Copy the entries below word for word, from the line containing "will pyautogui.click(x=314, y=45)." through the line containing "(x=166, y=43)", with both of those lines included.

— BEGIN EXERCISE DATA —

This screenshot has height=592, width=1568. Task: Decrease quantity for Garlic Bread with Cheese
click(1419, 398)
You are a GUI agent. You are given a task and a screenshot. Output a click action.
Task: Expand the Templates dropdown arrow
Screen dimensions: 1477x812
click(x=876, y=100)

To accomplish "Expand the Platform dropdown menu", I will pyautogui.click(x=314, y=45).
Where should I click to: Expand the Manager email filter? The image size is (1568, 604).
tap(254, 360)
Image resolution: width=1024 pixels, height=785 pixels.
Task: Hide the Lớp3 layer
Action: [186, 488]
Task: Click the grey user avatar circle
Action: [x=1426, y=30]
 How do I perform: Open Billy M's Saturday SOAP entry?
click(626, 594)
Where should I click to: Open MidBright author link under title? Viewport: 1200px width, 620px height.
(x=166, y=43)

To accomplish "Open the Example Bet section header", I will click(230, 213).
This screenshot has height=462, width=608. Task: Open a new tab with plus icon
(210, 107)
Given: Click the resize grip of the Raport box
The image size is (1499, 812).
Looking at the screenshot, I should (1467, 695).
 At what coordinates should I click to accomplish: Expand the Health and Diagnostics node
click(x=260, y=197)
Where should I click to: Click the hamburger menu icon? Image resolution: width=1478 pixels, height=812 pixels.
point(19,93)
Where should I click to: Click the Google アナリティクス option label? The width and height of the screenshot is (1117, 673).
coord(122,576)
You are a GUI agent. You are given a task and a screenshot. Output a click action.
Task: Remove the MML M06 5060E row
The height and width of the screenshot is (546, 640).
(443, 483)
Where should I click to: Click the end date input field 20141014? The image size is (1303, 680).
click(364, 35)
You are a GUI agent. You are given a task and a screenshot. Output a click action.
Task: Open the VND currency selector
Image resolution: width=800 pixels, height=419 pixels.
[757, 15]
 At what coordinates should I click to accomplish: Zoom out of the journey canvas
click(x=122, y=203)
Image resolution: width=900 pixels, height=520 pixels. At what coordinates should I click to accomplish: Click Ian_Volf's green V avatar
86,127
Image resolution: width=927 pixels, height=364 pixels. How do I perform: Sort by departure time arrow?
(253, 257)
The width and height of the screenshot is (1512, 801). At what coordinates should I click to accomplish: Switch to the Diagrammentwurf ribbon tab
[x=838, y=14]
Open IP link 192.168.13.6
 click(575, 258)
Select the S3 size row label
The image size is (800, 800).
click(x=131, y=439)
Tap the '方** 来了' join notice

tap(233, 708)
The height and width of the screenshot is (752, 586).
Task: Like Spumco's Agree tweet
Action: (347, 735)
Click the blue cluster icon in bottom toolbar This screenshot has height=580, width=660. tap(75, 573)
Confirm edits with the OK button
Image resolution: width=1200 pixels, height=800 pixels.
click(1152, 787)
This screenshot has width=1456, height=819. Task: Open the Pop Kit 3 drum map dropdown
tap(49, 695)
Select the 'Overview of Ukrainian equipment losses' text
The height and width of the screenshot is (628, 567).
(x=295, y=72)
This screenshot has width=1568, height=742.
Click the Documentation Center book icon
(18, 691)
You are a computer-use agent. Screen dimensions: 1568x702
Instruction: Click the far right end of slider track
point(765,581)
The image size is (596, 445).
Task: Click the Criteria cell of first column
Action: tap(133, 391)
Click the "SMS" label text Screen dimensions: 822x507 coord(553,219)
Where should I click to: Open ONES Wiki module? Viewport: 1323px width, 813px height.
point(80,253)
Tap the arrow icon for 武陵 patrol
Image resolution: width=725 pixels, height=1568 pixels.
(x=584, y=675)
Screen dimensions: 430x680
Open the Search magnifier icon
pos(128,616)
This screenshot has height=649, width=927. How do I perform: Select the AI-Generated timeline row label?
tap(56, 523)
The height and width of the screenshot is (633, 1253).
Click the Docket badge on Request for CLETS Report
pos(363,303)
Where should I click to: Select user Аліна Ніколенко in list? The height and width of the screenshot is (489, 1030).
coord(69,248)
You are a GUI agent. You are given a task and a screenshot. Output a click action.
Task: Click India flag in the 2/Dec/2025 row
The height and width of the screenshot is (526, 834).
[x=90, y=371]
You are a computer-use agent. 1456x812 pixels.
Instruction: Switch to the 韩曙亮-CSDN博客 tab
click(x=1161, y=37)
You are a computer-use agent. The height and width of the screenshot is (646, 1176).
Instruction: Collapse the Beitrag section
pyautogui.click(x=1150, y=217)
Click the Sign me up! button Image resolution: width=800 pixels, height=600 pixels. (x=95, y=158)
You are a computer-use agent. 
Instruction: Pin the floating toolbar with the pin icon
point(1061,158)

— END EXERCISE DATA —

** RESPONSE **
To accomplish "Expand the Platform dropdown menu", I will pyautogui.click(x=314, y=45).
Where should I click to: Expand the Manager email filter? The image size is (1568, 604).
tap(254, 360)
Image resolution: width=1024 pixels, height=785 pixels.
Task: Hide the Lớp3 layer
Action: [186, 488]
Task: Click the grey user avatar circle
Action: [x=1426, y=30]
 How do I perform: Open Billy M's Saturday SOAP entry?
click(626, 594)
Where should I click to: Open MidBright author link under title? Viewport: 1200px width, 620px height.
(x=166, y=43)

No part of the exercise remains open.